Item 2. Identity and Background
This statement is being filed by Mario J. Gabelli ("Mario
Gabelli") and various entities which he
directly or indirectly controls or for which he acts as chief investment
officer. These entities, except for LICT Corporation ("LICT"), engage in
various aspects of the securities business, primarily as investment adviser
to various institutional and individual clients, including registered
investment companies and pension plans, and as general partner of various
private investment partnerships. Certain of these entities may also make
investments for their own accounts.
The foregoing persons in the aggregate often own beneficially
more than 5% of a class of a particular issuer. Although several of the
foregoing persons are treated as institutional investors for purposes of
reporting their beneficial ownership on the short-form Schedule 13G, the
holdings of those who do not qualify as institutional investors may exceed
the 1% threshold presented for filing on Schedule 13G or implementation of
their investment philosophy may from time to time require action which could
be viewed as not completely passive.
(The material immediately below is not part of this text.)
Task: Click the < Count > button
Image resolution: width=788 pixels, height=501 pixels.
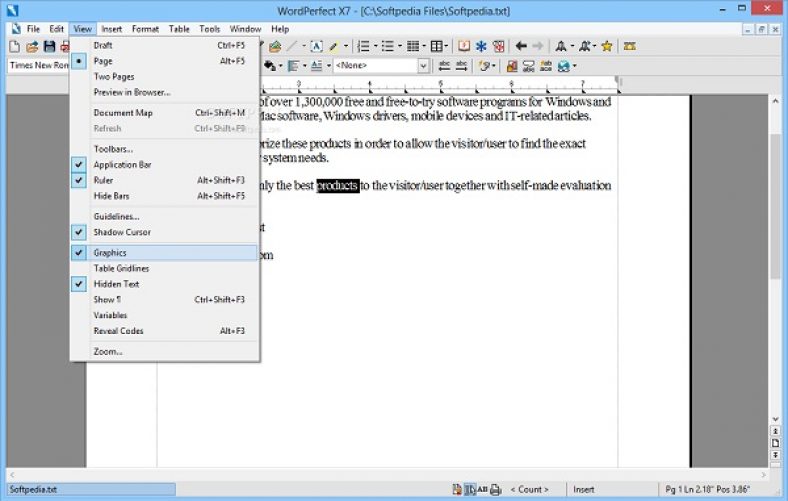Action: coord(528,489)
In order to avoid any question as to
whether their beneficial ownership is being reported on the proper form and
in order to provide greater investment flexibility and administrative
uniformity, these persons have decided to file their beneficial ownership
reports on the more detailed Schedule 13D form rather than on the short-form
Schedule 13G and thereby to provide more expansive disclosure than may be
necessary.
(a), (b) and (c) - This statement is being filed by one or more of
the following persons: GGCP, Inc. formerly known as Gabelli Group Capital
Partners, Inc. ("GGCP"), GAMCO Investors, Inc. formerly known as Gabelli Asset
Management Inc. ("GBL"), Gabelli Funds, LLC ("Gabelli Funds"), GAMCO Asset
Management Inc. formerly known as GAMCO Investors, Inc. ("GAMCO"), Gabelli
Advisers, Inc. ("Gabelli Advisers"), Gabelli Securities, Inc. ("GSI"), Gabelli
& Company, Inc. ("Gabelli & Company"), MJG Associates, Inc. ("MJG Associates"),
Gabelli Foundation, Inc. ("Foundation"), Mario Gabelli, and LICT. Those of the
foregoing persons signing this Schedule 13D are hereafter referred to as the
"Reporting Persons".
GGCP makes investments for its own account and is the parent
company of GBL. GBL, a public company listed on the New York Stock Exchange,
is the parent company for a variety of companies engaged in the securities
business, including those named below.
GAMCO, a wholly-owned subsidiary of GBL, is an investment adviser
registered under the Investment Advisers Act of 1940, as amended ("Advisers
Act"). GAMCO is an investment manager providing discretionary managed
account services for employee benefit plans, private investors, endowments,
foundations and others.
GSI, a majority-owned subsidiary of GBL, is an investment adviser
registered under the Advisers Act and serves as a general partner or
investment manager to limited partnerships and offshore investment companies.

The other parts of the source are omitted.